The method according to claim 5 or 6,
Wherein the decoding further comprises reversing the source position and the receiver position in the successive three-dimensional space.

The method according to any one of claims 5, 6, and 7,
Receiving an audio signal;
Copying the audio signal to obtain a signal copy; And
Scaling the signal copy based at least in part on the weight to obtain a scaled signal copy,
&Lt; / RTI >

9. The method of claim 8,
Wherein the audio signal is one of a plurality of audio signals,
Wherein the step of copying and scaling are performed for each of the other signals of the plurality of signals, the plurality of signals corresponding to a source position to receive a scaled copy of the signal.

10. The method of claim 9,
Applying a normal filter to the scaled signal copy
Further comprising:
Wherein the applying comprises:
Summing the scaled copy; And
Providing said sum of scaled copies as an input to at least one of said regular filters
&Lt; / RTI >

11. The method according to claim 5 or 10,
The normal filter corresponding to a corresponding filter parameter,
Wherein the normal filter comprises:
Wherein the filter obtained by interpolating any two of the normal filters matches an intermediate filter parameter between the two regular filters; And
The intermediate parameter is characterized by a monotonic change when the interpolation weight changes monotonically
&Lt; / RTI >

12. The method according to any one of claims 5, 10, or 11,
Wherein the canonical filter comprises at least one filter transformed into a frequency domain and having fixed characteristics.
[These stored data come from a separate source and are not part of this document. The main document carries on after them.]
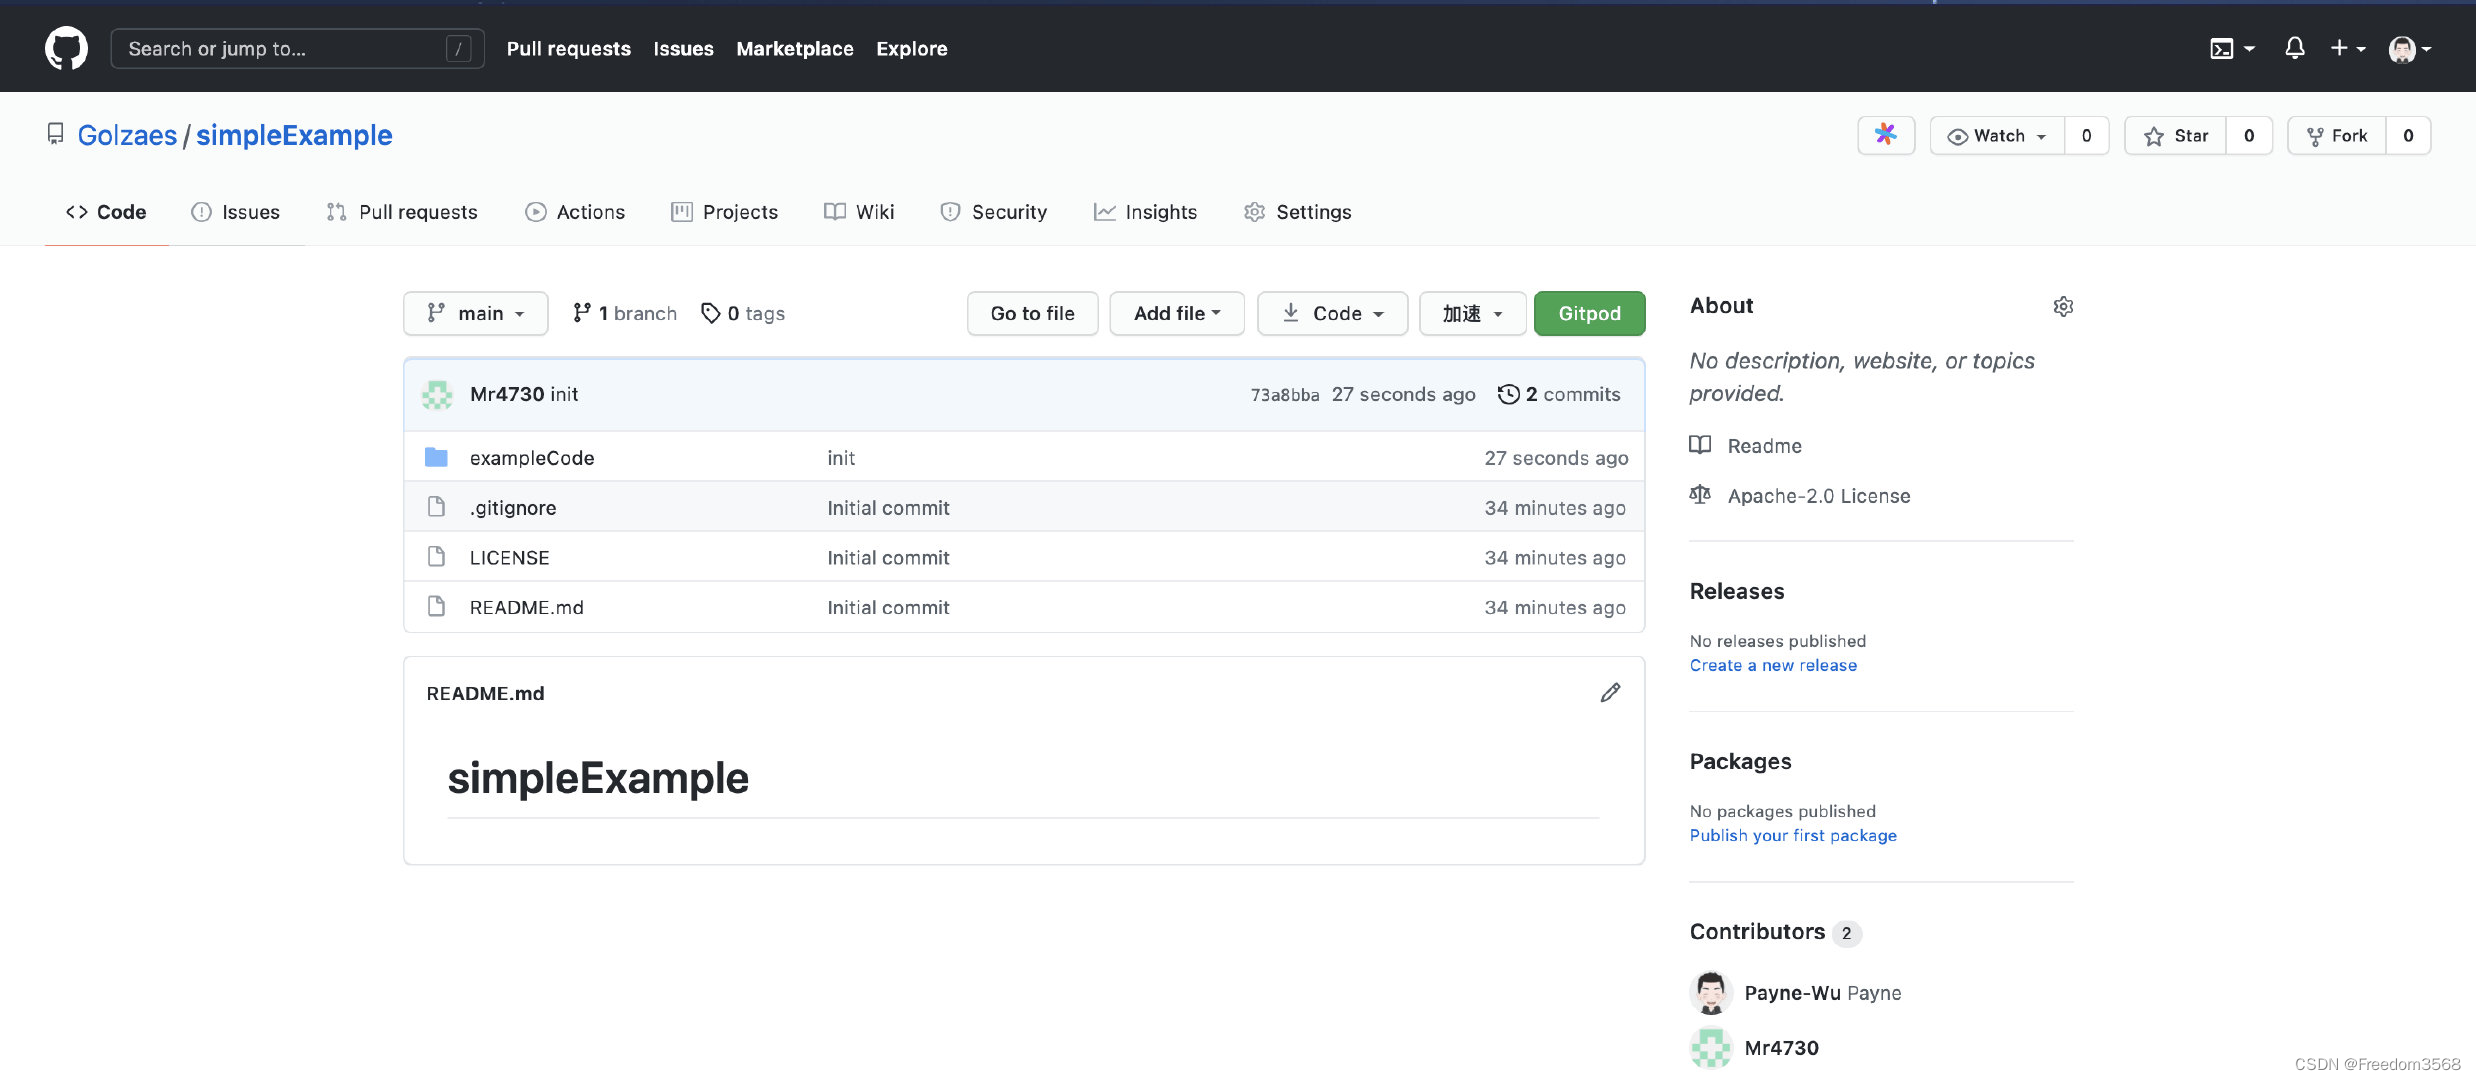2476x1080 pixels.
Task: Click Create a new release link
Action: [x=1773, y=665]
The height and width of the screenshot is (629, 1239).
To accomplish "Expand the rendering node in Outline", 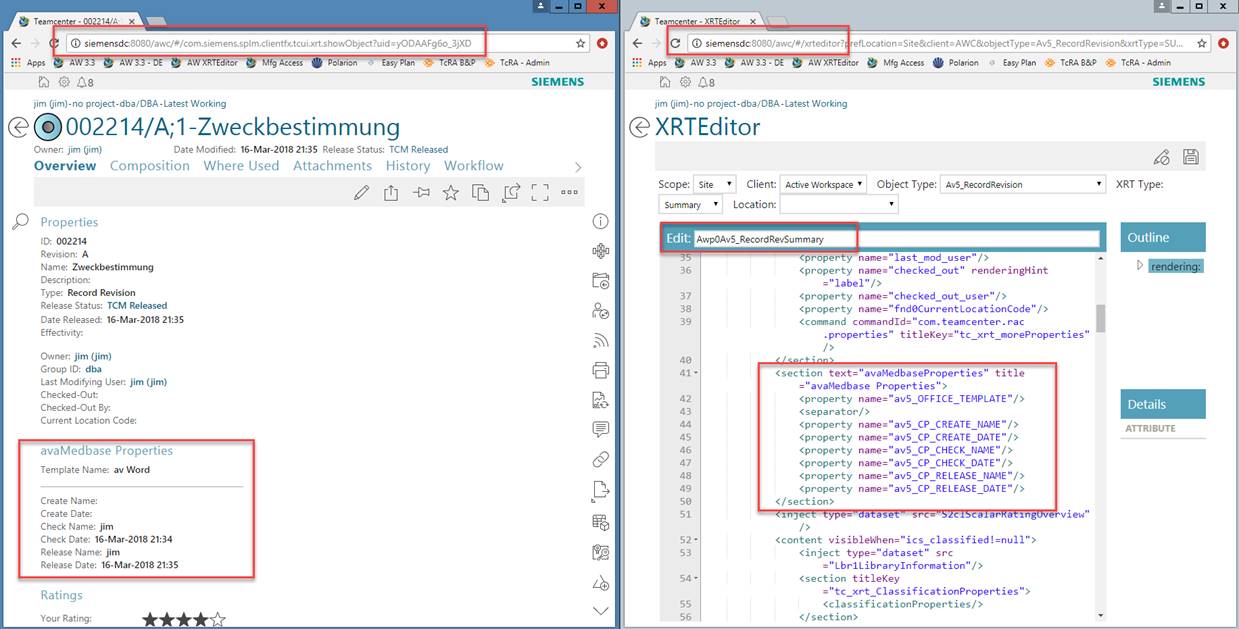I will pyautogui.click(x=1139, y=266).
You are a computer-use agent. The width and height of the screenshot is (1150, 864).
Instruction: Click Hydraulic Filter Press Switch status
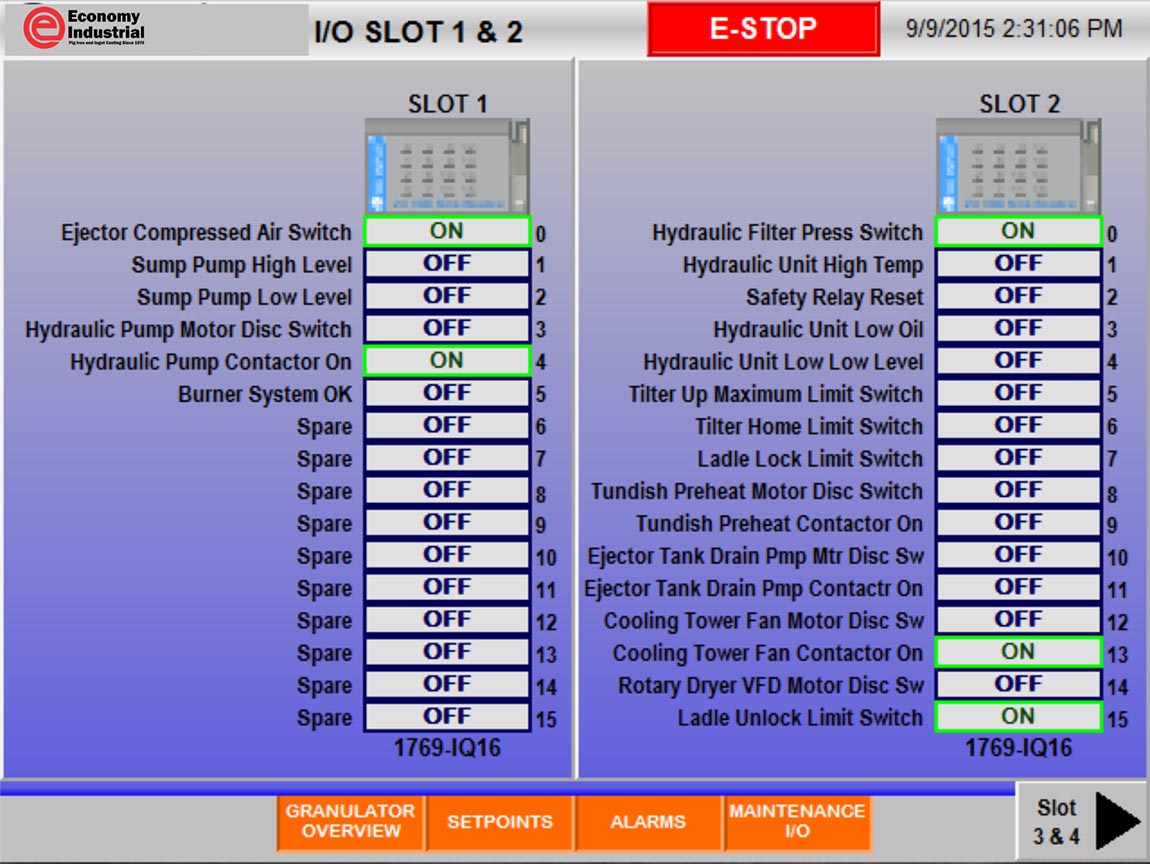[x=1018, y=232]
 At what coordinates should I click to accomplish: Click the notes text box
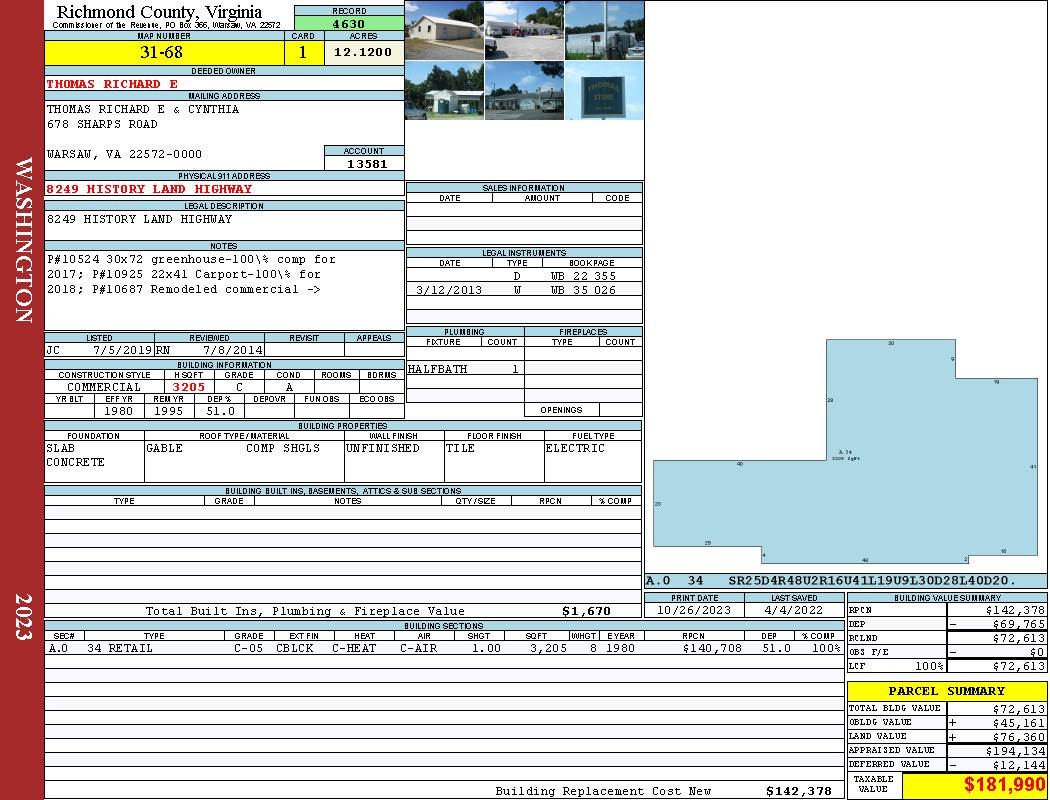(224, 289)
37. One or more computer readable media having computer-executable instructions,
The computer-executable instructions, when executed by one or more processors, configure a computer to perform the method recited in any one of claims 5 to 12.

In the system,
One or more processors;
A computer-readable medium having computer-executable instructions for configuring a computer to perform the method recited in any one of claims 5 to 12 upon execution by one or more processors.
.

37. One or more computer readable media having computer-executable instructions,
The computer-executable instructions, when executed by one or more processors,
Receiving a plurality of pairs, the pair comprising an audio signal and acoustic parameters corresponding to each audio signal; And
An auralizing operation of the acoustic parameters for the audio signal by applying a weighted linear combination of a set of normal filters to the audio signal, the normal filter comprising a fixed filter, And the auditioning is performed such that the fixed filter does not increase numerically as the audio signal increases in number.
&Lt; / RTI > wherein the at least one computer is configured to perform audible actions.